:: EXERCISE TASK ::
List every line of the material below that contains the word "what", copying each line in full.

Some records:
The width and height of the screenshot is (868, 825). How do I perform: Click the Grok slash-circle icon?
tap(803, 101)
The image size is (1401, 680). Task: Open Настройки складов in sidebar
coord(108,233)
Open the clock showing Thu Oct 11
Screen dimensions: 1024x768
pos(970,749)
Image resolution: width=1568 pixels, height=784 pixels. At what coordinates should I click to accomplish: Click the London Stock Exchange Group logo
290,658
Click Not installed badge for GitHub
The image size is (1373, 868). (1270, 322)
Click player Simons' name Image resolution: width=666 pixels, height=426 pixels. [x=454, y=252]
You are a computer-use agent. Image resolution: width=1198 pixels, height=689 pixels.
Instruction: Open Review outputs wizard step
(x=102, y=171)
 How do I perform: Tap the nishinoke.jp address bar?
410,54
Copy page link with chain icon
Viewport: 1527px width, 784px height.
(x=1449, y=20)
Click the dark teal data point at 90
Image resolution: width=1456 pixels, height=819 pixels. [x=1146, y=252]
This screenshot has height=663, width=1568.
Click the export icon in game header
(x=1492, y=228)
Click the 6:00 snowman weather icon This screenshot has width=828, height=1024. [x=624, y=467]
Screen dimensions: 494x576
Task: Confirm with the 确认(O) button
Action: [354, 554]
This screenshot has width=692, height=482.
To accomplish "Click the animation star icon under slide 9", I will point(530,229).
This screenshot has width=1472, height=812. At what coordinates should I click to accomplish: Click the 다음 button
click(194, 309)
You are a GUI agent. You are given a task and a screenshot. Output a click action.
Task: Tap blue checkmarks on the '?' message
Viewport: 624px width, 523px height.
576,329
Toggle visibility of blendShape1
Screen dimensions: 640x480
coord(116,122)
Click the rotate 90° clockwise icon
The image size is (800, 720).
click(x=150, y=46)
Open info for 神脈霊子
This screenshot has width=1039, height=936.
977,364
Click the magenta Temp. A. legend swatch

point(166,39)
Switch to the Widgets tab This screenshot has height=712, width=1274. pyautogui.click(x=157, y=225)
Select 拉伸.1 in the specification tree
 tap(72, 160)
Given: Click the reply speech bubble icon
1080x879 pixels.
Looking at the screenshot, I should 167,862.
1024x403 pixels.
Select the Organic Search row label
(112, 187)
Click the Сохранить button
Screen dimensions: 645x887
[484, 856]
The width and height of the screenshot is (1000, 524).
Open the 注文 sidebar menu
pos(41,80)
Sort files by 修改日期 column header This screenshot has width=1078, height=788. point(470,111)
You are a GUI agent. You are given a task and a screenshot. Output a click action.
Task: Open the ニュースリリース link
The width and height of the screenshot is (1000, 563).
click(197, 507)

:: WRITTEN RESPONSE ::
Image resolution: width=1568 pixels, height=784 pixels. At what coordinates should I click to accomplish: Click the London Stock Exchange Group logo
This screenshot has width=1472, height=812. At what coordinates should I click to accomplish: Click the 다음 button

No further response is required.